Se vieron, muy de tapadillo, en nuestra propia casa, los pocos días que estuvo Belón y Capdemont en Auria, y se fueron un lunes, en un horrendo tren mixto, que pasaba a las cuatro de la mañana, en el que no viajaban más que tratantes y mercancías. La consigna era de no hablarse hasta el empalme de Venta de Baños, «por si había moros en la costa», que distaba cuarenta leguas de allí.
La tía mostraba un aire aliviado y feliz, y había retrocedido visiblemente en los años. En uno de aquellos momentos se lo dije y contestó: «Tienes razón, me siento con una souplesse de mariposa». Ya en la estación, donde el tren paraba una larga hora, afirmó:
—Sólo me duele que no se entere de la verdad todo el pueblo. ¡Que conste —dijo a sus hermanas— que sólo por vosotras traiciono mis convicciones!
—¡No seas chiflada, Pepita —ralló la gibosa—, no nos hagas pensar!
—De pensalo, é como pa tirarse a laj ruedaj de ete mijmo tren —añadió la cubana.
Unas ventanillas más atrás, Belón y Capdepont, el bigote tapándole la boca, miraba con aire muy mal disimulado, hacia las lejanas estrellas. El tren, después de maniobrar con tanta parsimonia y lentitud como si los maquinistas fuesen niños usando un juguete, enganchó unos vagones de ganado vacuno y los puso en la fila del convoy.
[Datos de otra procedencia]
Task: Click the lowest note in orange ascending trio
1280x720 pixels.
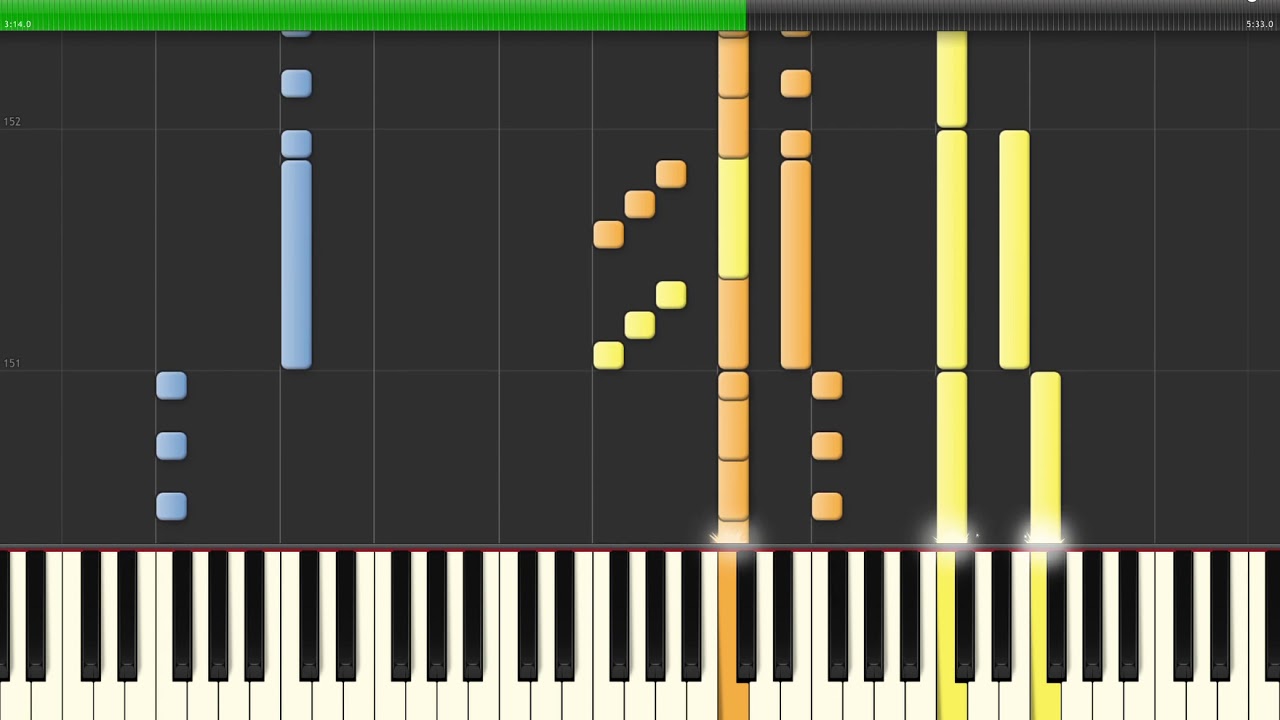Action: 608,235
Hubo aún unos lentos pitos y campanas y al fin la locomotora resopló sus óxidos y vapores con olor a despedida. Cuando el tren empezó a moverse, la tía —¡genio y figura…!— apoyó la frente en la mano y ésta en el marco de la ventanilla; cerró los ojos obstinadamente áridos, y sacó de los adentros aquel ferino rugido de las grandes ocasiones, que resonó en toda la estación como un lamento de ultratumba:
—¡Aaaaayyyy de mí!
—¡Vai perdida! —dijo una mujeruca aldeana en la ventanilla de al lado.
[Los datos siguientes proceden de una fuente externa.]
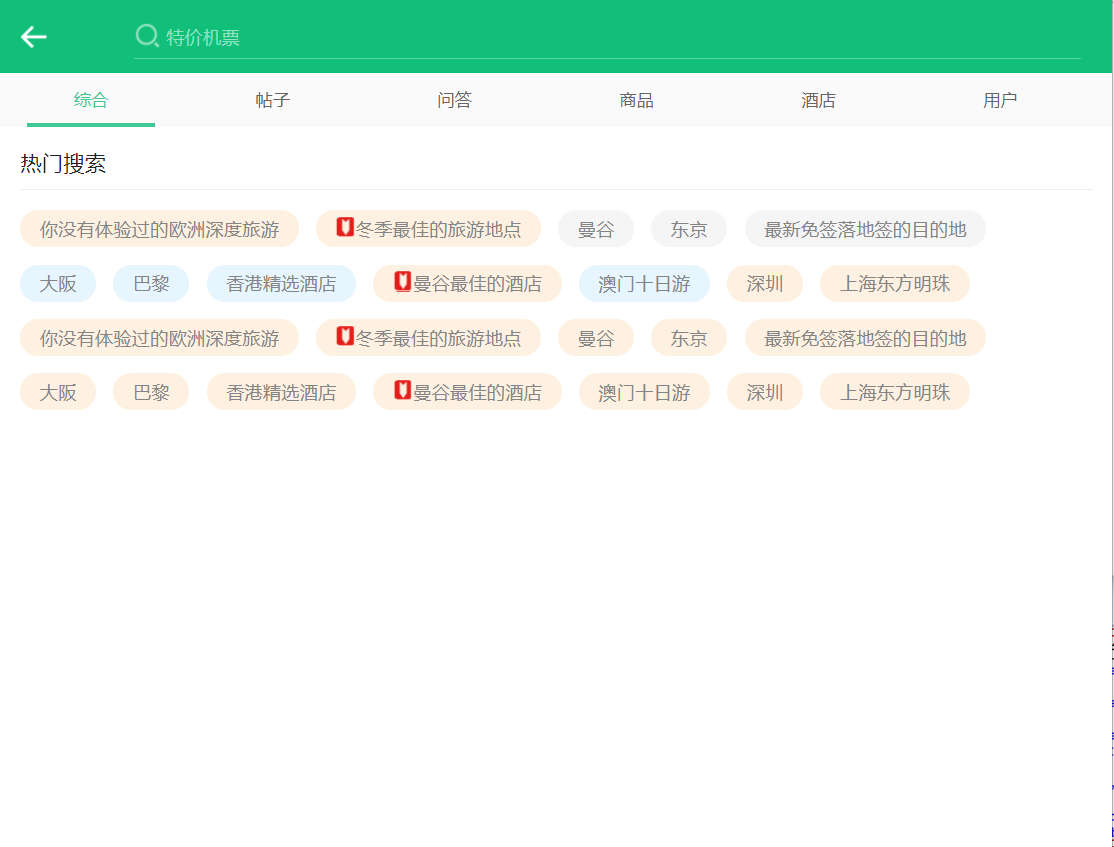1114x847 pixels.
Task: Click the search magnifier icon
Action: tap(147, 37)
Sobre el tremolado sollozo de la tía pasaron los mugidos de las reses, amontonadas en los vagones. Pasaron también los ojos de Belén y Capdepont infundiéndonos una seguridad totalmente comercial y barcelonesa. Y, por lo que luego supimos, cumplió. Los hombres invadidos por los pelos y por las ideologías románticas, son, en la mayoría de los casos, gentes de honor.